[Stored data]
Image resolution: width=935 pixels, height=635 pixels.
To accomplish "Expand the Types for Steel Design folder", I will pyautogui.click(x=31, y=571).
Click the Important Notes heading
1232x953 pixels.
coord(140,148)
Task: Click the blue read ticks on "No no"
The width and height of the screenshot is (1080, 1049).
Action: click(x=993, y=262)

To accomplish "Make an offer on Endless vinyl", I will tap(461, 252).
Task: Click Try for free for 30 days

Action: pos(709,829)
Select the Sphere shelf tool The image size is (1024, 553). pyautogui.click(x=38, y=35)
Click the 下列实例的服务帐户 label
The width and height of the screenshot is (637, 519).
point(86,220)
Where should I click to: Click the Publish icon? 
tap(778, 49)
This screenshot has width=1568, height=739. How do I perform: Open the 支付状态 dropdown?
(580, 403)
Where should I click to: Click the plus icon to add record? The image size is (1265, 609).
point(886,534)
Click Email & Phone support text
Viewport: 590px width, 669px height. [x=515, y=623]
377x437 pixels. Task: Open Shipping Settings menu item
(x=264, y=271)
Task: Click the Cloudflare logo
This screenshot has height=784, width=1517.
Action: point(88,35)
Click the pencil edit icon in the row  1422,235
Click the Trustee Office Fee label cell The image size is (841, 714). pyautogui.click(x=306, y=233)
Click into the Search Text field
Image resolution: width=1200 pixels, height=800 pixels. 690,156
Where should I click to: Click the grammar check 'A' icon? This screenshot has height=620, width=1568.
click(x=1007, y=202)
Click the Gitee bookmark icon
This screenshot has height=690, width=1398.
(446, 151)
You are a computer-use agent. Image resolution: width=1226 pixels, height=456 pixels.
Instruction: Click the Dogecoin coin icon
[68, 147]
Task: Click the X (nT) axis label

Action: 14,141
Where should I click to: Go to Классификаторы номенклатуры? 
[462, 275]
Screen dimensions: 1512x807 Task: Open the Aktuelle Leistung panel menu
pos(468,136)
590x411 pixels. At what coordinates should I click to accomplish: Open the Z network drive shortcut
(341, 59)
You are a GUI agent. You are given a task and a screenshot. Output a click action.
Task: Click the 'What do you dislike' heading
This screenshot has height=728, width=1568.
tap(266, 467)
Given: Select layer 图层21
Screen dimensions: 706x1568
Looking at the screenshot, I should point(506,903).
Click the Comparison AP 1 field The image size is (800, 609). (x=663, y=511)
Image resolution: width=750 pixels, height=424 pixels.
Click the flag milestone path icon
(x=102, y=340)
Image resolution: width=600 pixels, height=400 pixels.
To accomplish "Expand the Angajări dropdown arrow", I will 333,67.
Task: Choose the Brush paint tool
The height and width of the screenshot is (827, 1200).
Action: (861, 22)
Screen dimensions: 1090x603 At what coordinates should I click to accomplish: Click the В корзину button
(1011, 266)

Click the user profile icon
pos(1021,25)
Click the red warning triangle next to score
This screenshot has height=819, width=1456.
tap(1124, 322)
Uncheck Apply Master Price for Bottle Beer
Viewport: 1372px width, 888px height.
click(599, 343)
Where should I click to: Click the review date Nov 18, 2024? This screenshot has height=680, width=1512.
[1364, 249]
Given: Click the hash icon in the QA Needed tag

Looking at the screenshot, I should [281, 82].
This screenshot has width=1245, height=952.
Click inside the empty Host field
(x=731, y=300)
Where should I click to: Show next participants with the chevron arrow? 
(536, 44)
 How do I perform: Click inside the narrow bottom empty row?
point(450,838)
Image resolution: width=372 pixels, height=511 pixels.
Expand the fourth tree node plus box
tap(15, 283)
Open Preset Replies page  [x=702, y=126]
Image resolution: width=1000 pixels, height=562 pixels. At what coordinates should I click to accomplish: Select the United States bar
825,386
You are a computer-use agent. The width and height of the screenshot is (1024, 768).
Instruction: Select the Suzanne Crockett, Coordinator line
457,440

[What you will do]
The records above should all be quoted exactly, please.

[Answer for this exercise]
Image resolution: width=935 pixels, height=635 pixels.
To accomplish "Expand the Types for Steel Design folder", I will pyautogui.click(x=31, y=571).
Click the Important Notes heading
1232x953 pixels.
coord(140,148)
Task: Click the blue read ticks on "No no"
The width and height of the screenshot is (1080, 1049).
Action: click(x=993, y=262)

To accomplish "Make an offer on Endless vinyl", I will tap(461, 252).
Task: Click Try for free for 30 days

Action: pos(709,829)
Select the Sphere shelf tool The image size is (1024, 553). pyautogui.click(x=38, y=35)
Click the 下列实例的服务帐户 label
The width and height of the screenshot is (637, 519).
point(86,220)
Where should I click to: Click the Publish icon? 
tap(778, 49)
This screenshot has width=1568, height=739. How do I perform: Open the 支付状态 dropdown?
(580, 403)
Where should I click to: Click the plus icon to add record? The image size is (1265, 609).
point(886,534)
Click Email & Phone support text
Viewport: 590px width, 669px height. [x=515, y=623]
377x437 pixels. Task: Open Shipping Settings menu item
(x=264, y=271)
Task: Click the Cloudflare logo
This screenshot has height=784, width=1517.
Action: point(88,35)
Click the pencil edit icon in the row  1422,235
Click the Trustee Office Fee label cell The image size is (841, 714). pyautogui.click(x=306, y=233)
Click into the Search Text field
Image resolution: width=1200 pixels, height=800 pixels. 690,156
Where should I click to: Click the grammar check 'A' icon? This screenshot has height=620, width=1568.
click(x=1007, y=202)
Click the Gitee bookmark icon
This screenshot has height=690, width=1398.
(446, 151)
You are a computer-use agent. Image resolution: width=1226 pixels, height=456 pixels.
Instruction: Click the Dogecoin coin icon
[68, 147]
Task: Click the X (nT) axis label

Action: 14,141
Where should I click to: Go to Классификаторы номенклатуры? 
[462, 275]
Screen dimensions: 1512x807 Task: Open the Aktuelle Leistung panel menu
pos(468,136)
590x411 pixels. At what coordinates should I click to accomplish: Open the Z network drive shortcut
(341, 59)
You are a GUI agent. You are given a task and a screenshot. Output a click action.
Task: Click the 'What do you dislike' heading
This screenshot has height=728, width=1568.
tap(266, 467)
Given: Select layer 图层21
Screen dimensions: 706x1568
Looking at the screenshot, I should point(506,903).
Click the Comparison AP 1 field The image size is (800, 609). (x=663, y=511)
Image resolution: width=750 pixels, height=424 pixels.
Click the flag milestone path icon
(x=102, y=340)
Image resolution: width=600 pixels, height=400 pixels.
To accomplish "Expand the Angajări dropdown arrow", I will 333,67.
Task: Choose the Brush paint tool
The height and width of the screenshot is (827, 1200).
Action: (861, 22)
Screen dimensions: 1090x603 At what coordinates should I click to accomplish: Click the В корзину button
(1011, 266)

Click the user profile icon
pos(1021,25)
Click the red warning triangle next to score
This screenshot has height=819, width=1456.
tap(1124, 322)
Uncheck Apply Master Price for Bottle Beer
Viewport: 1372px width, 888px height.
click(599, 343)
Where should I click to: Click the review date Nov 18, 2024? This screenshot has height=680, width=1512.
[1364, 249]
Given: Click the hash icon in the QA Needed tag

Looking at the screenshot, I should [281, 82].
This screenshot has width=1245, height=952.
Click inside the empty Host field
(x=731, y=300)
Where should I click to: Show next participants with the chevron arrow? 
(536, 44)
 How do I perform: Click inside the narrow bottom empty row?
point(450,838)
Image resolution: width=372 pixels, height=511 pixels.
Expand the fourth tree node plus box
tap(15, 283)
Open Preset Replies page  [x=702, y=126]
Image resolution: width=1000 pixels, height=562 pixels. At what coordinates should I click to accomplish: Select the United States bar
825,386
You are a computer-use agent. The width and height of the screenshot is (1024, 768).
Instruction: Select the Suzanne Crockett, Coordinator line
457,440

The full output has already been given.